Jack-in-the-pulpits are able to change sex between growing seasons. This is thought to be dependent on plant size. If a particular plant was a female in one growing season and was able to produce many seeds, it is likely that that plant was not able to store much energy for the following growing season in its underground corm as most of its resources would have been devoted to reproduction. The following growing season, that same plant would have better reproductive success by being a male or a non-flowering plant. With less energy reserves, the plant would be able to devote much of its energy to growth and production of pollen which takes less energy the production of seeds.
|As the graph on the right shows, a plant has a better rate of reproductive success (RS) when larger plants are female, and the smaller plants are male (Policansky, 1981). The method of distinguishing a male plant from a female is by observing the interior of the inflorescence: If there are green berries, as the plant in the photo above, the plant is a female. A male plant has pollen instead of berries, and the interior is a whiter color. A.triphyllum can reproduce sexually, through transfer of pollen from a male plant to a female, or it can reproduce asexually through the corm. Additional shoots are sent out from the corm at the beginning of the growing season and produce new plants. It is common to see number of smaller plants around a larger parent plant. A disease called Uromyces ari-triphylli which is a rust that inflicts A. triphyllum is transmitted through asexual reproduction, but not through sexual reproduction (Rust, 1980)||
Figure Policansky, 1981. “Sex choice and the size advantage model in jack-in-the-pulpit Arisaema triphyllum).” National Academy of Science, 1981
The Pollinator of Jack-in-the-Pulpit is thought to be the Fungus gnat, however this has been highly debated. However more research must be done for more conclusive results.

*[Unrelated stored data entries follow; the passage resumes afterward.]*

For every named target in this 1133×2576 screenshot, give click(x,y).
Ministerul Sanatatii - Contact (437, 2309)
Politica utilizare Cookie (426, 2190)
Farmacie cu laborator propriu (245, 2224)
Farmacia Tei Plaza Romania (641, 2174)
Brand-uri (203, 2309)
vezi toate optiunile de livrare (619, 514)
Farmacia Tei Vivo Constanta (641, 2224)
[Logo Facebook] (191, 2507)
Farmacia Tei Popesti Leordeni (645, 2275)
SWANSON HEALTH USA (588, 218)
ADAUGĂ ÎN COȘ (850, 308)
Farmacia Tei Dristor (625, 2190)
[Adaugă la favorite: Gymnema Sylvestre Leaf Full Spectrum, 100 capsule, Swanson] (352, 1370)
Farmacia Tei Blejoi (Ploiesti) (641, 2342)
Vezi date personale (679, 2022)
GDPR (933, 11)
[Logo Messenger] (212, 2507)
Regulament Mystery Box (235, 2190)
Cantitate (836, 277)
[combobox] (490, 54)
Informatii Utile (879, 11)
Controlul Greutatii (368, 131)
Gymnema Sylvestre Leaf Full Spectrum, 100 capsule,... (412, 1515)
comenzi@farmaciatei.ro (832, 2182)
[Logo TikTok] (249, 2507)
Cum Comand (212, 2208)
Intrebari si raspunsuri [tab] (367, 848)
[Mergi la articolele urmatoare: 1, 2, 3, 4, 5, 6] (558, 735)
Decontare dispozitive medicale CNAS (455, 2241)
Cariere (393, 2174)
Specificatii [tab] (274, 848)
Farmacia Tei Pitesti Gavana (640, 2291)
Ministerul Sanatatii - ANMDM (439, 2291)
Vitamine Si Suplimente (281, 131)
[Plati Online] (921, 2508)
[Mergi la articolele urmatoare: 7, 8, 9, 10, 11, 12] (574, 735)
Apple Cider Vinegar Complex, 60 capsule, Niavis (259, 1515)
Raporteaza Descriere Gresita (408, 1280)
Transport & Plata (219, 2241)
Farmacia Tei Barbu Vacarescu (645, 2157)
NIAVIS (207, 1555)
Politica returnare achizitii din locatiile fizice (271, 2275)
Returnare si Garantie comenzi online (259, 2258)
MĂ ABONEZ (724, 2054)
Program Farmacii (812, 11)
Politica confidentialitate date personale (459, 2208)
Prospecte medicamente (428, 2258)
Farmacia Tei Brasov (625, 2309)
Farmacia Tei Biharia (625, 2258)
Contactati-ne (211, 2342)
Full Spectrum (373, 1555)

As with most other plants, A. triphyllum is vulnerable to predation by animals such as the caterpillar feasting on maturing berries as shown in the photo. Personal observation showed that the impact these caterpillars have on Jack-in-the-Pulpits is very devastating.
Jack-in-the-Pulpits are fascinating to study in multiple aspects and there is still much to learn. While currently no known feature of this plant has a direct impact on human life, more studies are yet to be conducted. The environmental value of A. triphyllum is not something easily assessed.
A. triphyllum is not endangered or rare. As it is hardy enough to withstand cold winters through its underground corm. As with many other plants and animal species, we do not full understand the impact or value they have until they are no longer around.
Acknowledgements and References:
Thanks to Dr. Jarosz, Jessica Cook and Erin Mason.
Chadde, Steve. 2002. A Great Lakes Wetland Flora-A complete, Illustrated Guide to the Aquatic and Wetland Plants of the Upper Midwest. PocketFlora Press, Calumet, MI. 648 p.
Ewy, Nick. Unpublished. Insect pollinators of Jack-in-the-Pulpit.
Ghiselin, Michael. (1969). The Evolution of Hermaphroditism Among Animals. The Quarterly Review of Biology. 44; 189-208.
Kirkby, Kyle. Unpublished. Frequency of Seed Set of Arisaema triphyllum: Effects of Spider Presence and Disease on Seed Production.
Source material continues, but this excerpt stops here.